▶ Problem details
Copy the following material line for line, with no changes.

>> begin Provided material

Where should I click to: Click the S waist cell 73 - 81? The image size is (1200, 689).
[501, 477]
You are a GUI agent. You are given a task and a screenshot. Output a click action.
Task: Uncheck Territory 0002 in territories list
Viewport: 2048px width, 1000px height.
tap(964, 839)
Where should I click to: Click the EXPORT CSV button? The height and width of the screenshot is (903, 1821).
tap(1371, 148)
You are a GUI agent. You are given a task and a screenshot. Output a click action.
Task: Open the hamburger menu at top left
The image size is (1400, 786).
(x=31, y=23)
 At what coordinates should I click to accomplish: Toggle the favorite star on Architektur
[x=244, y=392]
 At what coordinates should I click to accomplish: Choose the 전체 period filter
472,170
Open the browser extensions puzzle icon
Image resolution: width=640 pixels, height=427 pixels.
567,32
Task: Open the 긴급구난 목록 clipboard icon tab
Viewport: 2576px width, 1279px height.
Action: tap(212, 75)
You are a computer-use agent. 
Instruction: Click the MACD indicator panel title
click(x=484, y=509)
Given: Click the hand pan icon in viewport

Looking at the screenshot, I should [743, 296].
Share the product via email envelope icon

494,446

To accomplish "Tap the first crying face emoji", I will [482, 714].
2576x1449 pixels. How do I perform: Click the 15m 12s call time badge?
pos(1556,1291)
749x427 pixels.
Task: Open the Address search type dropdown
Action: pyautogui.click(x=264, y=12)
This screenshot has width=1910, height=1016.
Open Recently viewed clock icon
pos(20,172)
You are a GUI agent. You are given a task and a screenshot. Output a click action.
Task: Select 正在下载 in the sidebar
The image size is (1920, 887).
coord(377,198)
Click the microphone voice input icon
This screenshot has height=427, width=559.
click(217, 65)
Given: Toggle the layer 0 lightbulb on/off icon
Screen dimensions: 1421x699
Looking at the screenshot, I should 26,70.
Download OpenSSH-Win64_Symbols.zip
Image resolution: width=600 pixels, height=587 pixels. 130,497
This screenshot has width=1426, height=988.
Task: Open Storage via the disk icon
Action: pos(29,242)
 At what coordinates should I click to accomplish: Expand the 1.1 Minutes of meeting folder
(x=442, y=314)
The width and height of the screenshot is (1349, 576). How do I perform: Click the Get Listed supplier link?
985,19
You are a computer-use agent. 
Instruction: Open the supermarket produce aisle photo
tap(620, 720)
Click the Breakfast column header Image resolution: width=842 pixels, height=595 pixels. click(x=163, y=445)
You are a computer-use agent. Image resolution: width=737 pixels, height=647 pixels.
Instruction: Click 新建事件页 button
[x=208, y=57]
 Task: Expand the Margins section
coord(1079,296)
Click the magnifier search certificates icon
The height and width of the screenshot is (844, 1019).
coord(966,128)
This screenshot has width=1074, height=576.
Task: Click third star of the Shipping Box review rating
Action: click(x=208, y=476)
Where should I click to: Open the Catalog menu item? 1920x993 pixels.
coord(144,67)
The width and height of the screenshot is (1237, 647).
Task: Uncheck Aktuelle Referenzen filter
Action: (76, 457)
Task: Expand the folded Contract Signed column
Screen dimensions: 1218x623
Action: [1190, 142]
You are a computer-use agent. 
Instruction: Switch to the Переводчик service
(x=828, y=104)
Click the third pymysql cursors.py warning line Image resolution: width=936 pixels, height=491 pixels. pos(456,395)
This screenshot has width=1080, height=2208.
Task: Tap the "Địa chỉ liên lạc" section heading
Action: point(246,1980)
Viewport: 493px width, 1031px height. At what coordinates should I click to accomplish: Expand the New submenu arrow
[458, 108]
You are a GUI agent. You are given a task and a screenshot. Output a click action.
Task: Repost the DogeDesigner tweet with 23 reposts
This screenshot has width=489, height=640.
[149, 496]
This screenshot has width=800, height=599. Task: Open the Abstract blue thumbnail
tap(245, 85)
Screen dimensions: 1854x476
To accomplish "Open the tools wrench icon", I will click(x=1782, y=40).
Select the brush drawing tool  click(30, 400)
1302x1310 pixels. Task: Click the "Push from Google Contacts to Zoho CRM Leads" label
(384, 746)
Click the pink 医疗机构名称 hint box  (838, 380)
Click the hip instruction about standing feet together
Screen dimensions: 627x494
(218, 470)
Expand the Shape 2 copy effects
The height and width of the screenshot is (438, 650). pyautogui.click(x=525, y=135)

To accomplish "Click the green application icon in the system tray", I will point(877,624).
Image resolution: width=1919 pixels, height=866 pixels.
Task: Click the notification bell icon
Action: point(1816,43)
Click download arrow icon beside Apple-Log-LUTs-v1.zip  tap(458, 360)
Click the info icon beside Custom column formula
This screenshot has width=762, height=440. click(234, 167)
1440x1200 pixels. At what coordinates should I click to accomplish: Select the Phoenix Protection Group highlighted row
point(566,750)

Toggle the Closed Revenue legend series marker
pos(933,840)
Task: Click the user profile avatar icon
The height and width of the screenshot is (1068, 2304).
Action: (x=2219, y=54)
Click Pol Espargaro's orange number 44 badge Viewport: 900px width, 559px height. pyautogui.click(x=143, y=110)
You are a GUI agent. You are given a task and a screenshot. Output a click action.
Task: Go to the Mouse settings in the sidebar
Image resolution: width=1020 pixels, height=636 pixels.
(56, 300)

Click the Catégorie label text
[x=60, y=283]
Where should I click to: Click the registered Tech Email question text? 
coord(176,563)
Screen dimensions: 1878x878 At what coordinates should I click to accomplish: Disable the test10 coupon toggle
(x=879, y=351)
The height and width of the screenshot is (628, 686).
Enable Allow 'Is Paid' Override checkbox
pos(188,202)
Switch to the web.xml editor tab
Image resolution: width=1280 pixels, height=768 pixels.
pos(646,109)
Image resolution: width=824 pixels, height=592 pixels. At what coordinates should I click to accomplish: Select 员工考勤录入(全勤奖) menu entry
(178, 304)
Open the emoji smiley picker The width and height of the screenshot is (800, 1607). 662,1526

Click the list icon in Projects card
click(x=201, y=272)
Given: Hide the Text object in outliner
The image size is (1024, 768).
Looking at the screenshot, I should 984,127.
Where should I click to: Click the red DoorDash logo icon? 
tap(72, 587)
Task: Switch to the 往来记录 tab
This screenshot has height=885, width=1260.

>> end Provided material

▶ Result of this task
Where should I click to: Click the S waist cell 73 - 81? The image size is (1200, 689).
[501, 477]
You are a GUI agent. You are given a task and a screenshot. Output a click action.
Task: Uncheck Territory 0002 in territories list
Viewport: 2048px width, 1000px height.
tap(964, 839)
Where should I click to: Click the EXPORT CSV button? The height and width of the screenshot is (903, 1821).
tap(1371, 148)
You are a GUI agent. You are given a task and a screenshot. Output a click action.
Task: Open the hamburger menu at top left
The image size is (1400, 786).
(x=31, y=23)
 At what coordinates should I click to accomplish: Toggle the favorite star on Architektur
[x=244, y=392]
 At what coordinates should I click to accomplish: Choose the 전체 period filter
472,170
Open the browser extensions puzzle icon
Image resolution: width=640 pixels, height=427 pixels.
567,32
Task: Open the 긴급구난 목록 clipboard icon tab
Viewport: 2576px width, 1279px height.
Action: tap(212, 75)
You are a computer-use agent. 
Instruction: Click the MACD indicator panel title
click(x=484, y=509)
Given: Click the hand pan icon in viewport

Looking at the screenshot, I should [743, 296].
Share the product via email envelope icon

494,446

To accomplish "Tap the first crying face emoji", I will [482, 714].
2576x1449 pixels. How do I perform: Click the 15m 12s call time badge?
pos(1556,1291)
749x427 pixels.
Task: Open the Address search type dropdown
Action: pyautogui.click(x=264, y=12)
This screenshot has width=1910, height=1016.
Open Recently viewed clock icon
pos(20,172)
You are a GUI agent. You are given a task and a screenshot. Output a click action.
Task: Select 正在下载 in the sidebar
The image size is (1920, 887).
coord(377,198)
Click the microphone voice input icon
This screenshot has height=427, width=559.
click(217, 65)
Given: Toggle the layer 0 lightbulb on/off icon
Screen dimensions: 1421x699
Looking at the screenshot, I should 26,70.
Download OpenSSH-Win64_Symbols.zip
Image resolution: width=600 pixels, height=587 pixels. 130,497
This screenshot has width=1426, height=988.
Task: Open Storage via the disk icon
Action: pos(29,242)
 At what coordinates should I click to accomplish: Expand the 1.1 Minutes of meeting folder
(x=442, y=314)
The width and height of the screenshot is (1349, 576). How do I perform: Click the Get Listed supplier link?
985,19
You are a computer-use agent. 
Instruction: Open the supermarket produce aisle photo
tap(620, 720)
Click the Breakfast column header Image resolution: width=842 pixels, height=595 pixels. click(x=163, y=445)
You are a computer-use agent. Image resolution: width=737 pixels, height=647 pixels.
Instruction: Click 新建事件页 button
[x=208, y=57]
 Task: Expand the Margins section
coord(1079,296)
Click the magnifier search certificates icon
The height and width of the screenshot is (844, 1019).
coord(966,128)
This screenshot has width=1074, height=576.
Task: Click third star of the Shipping Box review rating
Action: click(x=208, y=476)
Where should I click to: Open the Catalog menu item? 1920x993 pixels.
coord(144,67)
The width and height of the screenshot is (1237, 647).
Task: Uncheck Aktuelle Referenzen filter
Action: (76, 457)
Task: Expand the folded Contract Signed column
Screen dimensions: 1218x623
Action: [1190, 142]
You are a computer-use agent. 
Instruction: Switch to the Переводчик service
(x=828, y=104)
Click the third pymysql cursors.py warning line Image resolution: width=936 pixels, height=491 pixels. pos(456,395)
This screenshot has width=1080, height=2208.
Task: Tap the "Địa chỉ liên lạc" section heading
Action: point(246,1980)
Viewport: 493px width, 1031px height. At what coordinates should I click to accomplish: Expand the New submenu arrow
[458, 108]
You are a GUI agent. You are given a task and a screenshot. Output a click action.
Task: Repost the DogeDesigner tweet with 23 reposts
This screenshot has width=489, height=640.
[149, 496]
This screenshot has width=800, height=599. Task: Open the Abstract blue thumbnail
tap(245, 85)
Screen dimensions: 1854x476
To accomplish "Open the tools wrench icon", I will click(x=1782, y=40).
Select the brush drawing tool  click(30, 400)
1302x1310 pixels. Task: Click the "Push from Google Contacts to Zoho CRM Leads" label
(384, 746)
Click the pink 医疗机构名称 hint box  (838, 380)
Click the hip instruction about standing feet together
Screen dimensions: 627x494
(218, 470)
Expand the Shape 2 copy effects
The height and width of the screenshot is (438, 650). pyautogui.click(x=525, y=135)

To accomplish "Click the green application icon in the system tray", I will point(877,624).
Image resolution: width=1919 pixels, height=866 pixels.
Task: Click the notification bell icon
Action: point(1816,43)
Click download arrow icon beside Apple-Log-LUTs-v1.zip  tap(458, 360)
Click the info icon beside Custom column formula
This screenshot has width=762, height=440. click(234, 167)
1440x1200 pixels. At what coordinates should I click to accomplish: Select the Phoenix Protection Group highlighted row
point(566,750)

Toggle the Closed Revenue legend series marker
pos(933,840)
Task: Click the user profile avatar icon
The height and width of the screenshot is (1068, 2304).
Action: (x=2219, y=54)
Click Pol Espargaro's orange number 44 badge Viewport: 900px width, 559px height. pyautogui.click(x=143, y=110)
You are a GUI agent. You are given a task and a screenshot. Output a click action.
Task: Go to the Mouse settings in the sidebar
Image resolution: width=1020 pixels, height=636 pixels.
(56, 300)

Click the Catégorie label text
[x=60, y=283]
Where should I click to: Click the registered Tech Email question text? 
coord(176,563)
Screen dimensions: 1878x878 At what coordinates should I click to accomplish: Disable the test10 coupon toggle
(x=879, y=351)
The height and width of the screenshot is (628, 686).
Enable Allow 'Is Paid' Override checkbox
pos(188,202)
Switch to the web.xml editor tab
Image resolution: width=1280 pixels, height=768 pixels.
pos(646,109)
Image resolution: width=824 pixels, height=592 pixels. At what coordinates should I click to accomplish: Select 员工考勤录入(全勤奖) menu entry
(178, 304)
Open the emoji smiley picker The width and height of the screenshot is (800, 1607). 662,1526

Click the list icon in Projects card
click(x=201, y=272)
Given: Hide the Text object in outliner
The image size is (1024, 768).
Looking at the screenshot, I should 984,127.
Where should I click to: Click the red DoorDash logo icon? 
tap(72, 587)
Task: Switch to the 往来记录 tab
This screenshot has height=885, width=1260.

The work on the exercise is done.